Now, a collaboration between Tencent and China’s Xiamen University has developed a new approach, titled HifiFace, designed to redress this shortfall.
Remodeling a Deepfake Face
Previous approaches, such as 2019’s Subject Agnostic Face Swapping and Reenactment (FSGAN), have depended on 3DMM fitting (3D Morphable Models) or other methodologies based around facial landmark recognition or transformation, where the facial lineaments of the face to be ‘overwritten’ pretty much dictate the bounds of the swap:
Though competing methods have drawn on features derived from face recognition networks, these are primarily aimed at reconstituting texture rather than structure, and similarly produce a ‘mask-like’ effect in cases where the host face is not entirely compatible (i.e. the limits and shape of hairline, jawline and cheekbones).
To address these issues, the Chinese researchers, based in the Media Analytics and Computing Lab at the university’s Department of Artificial Intelligence, developed an end-to-end network that regresses the coefficients of the target and the source face using a 3D reconstruction model, which is then re-combined as shape information, and concatenated with identity vector information from a face recognition network.

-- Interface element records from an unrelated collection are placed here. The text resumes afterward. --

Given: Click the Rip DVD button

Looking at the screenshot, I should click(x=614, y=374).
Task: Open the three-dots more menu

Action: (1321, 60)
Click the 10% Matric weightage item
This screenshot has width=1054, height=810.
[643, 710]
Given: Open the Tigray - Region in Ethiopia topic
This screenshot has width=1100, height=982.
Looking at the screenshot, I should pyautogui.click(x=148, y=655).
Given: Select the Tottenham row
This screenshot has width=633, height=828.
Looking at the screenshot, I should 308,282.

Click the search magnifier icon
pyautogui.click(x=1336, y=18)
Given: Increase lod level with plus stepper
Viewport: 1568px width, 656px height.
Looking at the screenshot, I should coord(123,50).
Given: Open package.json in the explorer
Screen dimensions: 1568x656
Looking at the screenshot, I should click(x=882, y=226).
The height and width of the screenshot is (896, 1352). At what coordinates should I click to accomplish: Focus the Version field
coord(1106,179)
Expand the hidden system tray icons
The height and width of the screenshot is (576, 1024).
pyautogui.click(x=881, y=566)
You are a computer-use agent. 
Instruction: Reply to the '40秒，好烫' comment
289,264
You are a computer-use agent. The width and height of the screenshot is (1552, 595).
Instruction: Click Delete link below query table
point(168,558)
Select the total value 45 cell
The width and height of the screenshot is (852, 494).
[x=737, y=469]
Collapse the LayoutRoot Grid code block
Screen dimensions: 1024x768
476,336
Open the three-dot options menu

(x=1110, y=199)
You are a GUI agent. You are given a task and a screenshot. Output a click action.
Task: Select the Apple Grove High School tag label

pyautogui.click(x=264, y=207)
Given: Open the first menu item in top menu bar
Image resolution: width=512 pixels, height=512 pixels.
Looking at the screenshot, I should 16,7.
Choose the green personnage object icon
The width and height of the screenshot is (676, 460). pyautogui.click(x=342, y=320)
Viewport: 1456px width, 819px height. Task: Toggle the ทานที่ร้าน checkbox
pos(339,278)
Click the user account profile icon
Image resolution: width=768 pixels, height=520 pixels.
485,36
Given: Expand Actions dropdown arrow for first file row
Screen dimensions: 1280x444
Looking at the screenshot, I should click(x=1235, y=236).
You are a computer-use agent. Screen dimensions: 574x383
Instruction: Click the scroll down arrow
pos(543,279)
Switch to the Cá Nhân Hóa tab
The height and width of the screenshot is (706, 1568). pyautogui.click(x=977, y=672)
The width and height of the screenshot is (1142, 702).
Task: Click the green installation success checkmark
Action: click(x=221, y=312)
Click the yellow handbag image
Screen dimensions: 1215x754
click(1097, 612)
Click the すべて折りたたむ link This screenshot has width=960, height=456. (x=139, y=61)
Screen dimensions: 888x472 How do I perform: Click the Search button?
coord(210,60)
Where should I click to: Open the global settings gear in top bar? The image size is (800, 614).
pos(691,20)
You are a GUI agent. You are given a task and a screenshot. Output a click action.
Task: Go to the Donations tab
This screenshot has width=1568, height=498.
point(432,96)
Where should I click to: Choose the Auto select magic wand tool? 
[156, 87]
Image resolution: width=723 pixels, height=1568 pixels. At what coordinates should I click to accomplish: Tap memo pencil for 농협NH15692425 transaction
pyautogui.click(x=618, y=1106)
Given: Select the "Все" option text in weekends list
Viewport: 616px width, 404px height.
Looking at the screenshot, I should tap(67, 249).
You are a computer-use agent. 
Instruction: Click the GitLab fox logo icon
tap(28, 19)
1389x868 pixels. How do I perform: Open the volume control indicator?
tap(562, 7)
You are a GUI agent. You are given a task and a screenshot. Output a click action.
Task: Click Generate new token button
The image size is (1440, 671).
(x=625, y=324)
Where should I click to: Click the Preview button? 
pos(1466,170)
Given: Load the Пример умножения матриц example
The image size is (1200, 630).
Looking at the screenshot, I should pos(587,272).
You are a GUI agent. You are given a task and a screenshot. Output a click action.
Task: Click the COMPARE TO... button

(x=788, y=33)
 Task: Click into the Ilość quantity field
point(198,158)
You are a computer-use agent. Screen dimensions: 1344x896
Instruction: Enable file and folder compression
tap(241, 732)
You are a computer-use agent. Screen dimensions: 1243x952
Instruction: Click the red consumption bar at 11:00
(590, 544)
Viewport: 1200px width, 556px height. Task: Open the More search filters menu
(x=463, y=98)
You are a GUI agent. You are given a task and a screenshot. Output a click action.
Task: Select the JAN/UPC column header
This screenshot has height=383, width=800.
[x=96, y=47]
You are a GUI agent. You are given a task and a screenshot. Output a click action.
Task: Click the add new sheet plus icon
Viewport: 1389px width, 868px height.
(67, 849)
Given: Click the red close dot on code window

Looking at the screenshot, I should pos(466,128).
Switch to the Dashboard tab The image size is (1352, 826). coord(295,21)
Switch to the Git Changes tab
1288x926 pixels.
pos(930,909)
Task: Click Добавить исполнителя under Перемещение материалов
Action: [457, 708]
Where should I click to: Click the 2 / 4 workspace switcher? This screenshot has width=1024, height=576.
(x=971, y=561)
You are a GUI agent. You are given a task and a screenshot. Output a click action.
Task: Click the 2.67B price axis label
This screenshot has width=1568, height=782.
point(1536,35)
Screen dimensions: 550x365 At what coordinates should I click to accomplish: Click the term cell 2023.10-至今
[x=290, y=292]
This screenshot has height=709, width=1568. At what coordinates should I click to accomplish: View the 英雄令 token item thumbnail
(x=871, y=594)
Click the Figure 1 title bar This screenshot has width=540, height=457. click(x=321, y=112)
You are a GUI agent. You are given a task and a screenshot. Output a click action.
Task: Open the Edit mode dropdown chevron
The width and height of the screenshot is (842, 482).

This geometric data is then fed into an encoder-decoder model as structural information, blending with the target face’s expression and disposition, which are leveraged as auxiliary sources for accurate transfer.
Semantic Facial Fusion
Additionally, HifiFace includes a Semantic Facial Fusion (SFF) component, which uses a low-level feature in the encoder to preserve spatial and texture information, without sacrificing the identity of the target image. Features from the encoder and decoder are integrated into a learned adaptive mask, and the background information blended into the output by means of the learned face mask.
In this way, HifiFace departs from the use of original-material face boundaries as a hard limit, by using dilated face semantic segmentation, wherein the model can perform better adaptive fusion on the edge boundaries of the face.
In a comparison with former methods FSGAN, SimSwap and FaceShifter, HifiFace demonstrates a superior reconstruction of face shape, since it is not approximating ‘ghost’ elements where the facial delimitations confound the identity>identity mapping, but definitively reconstructing them.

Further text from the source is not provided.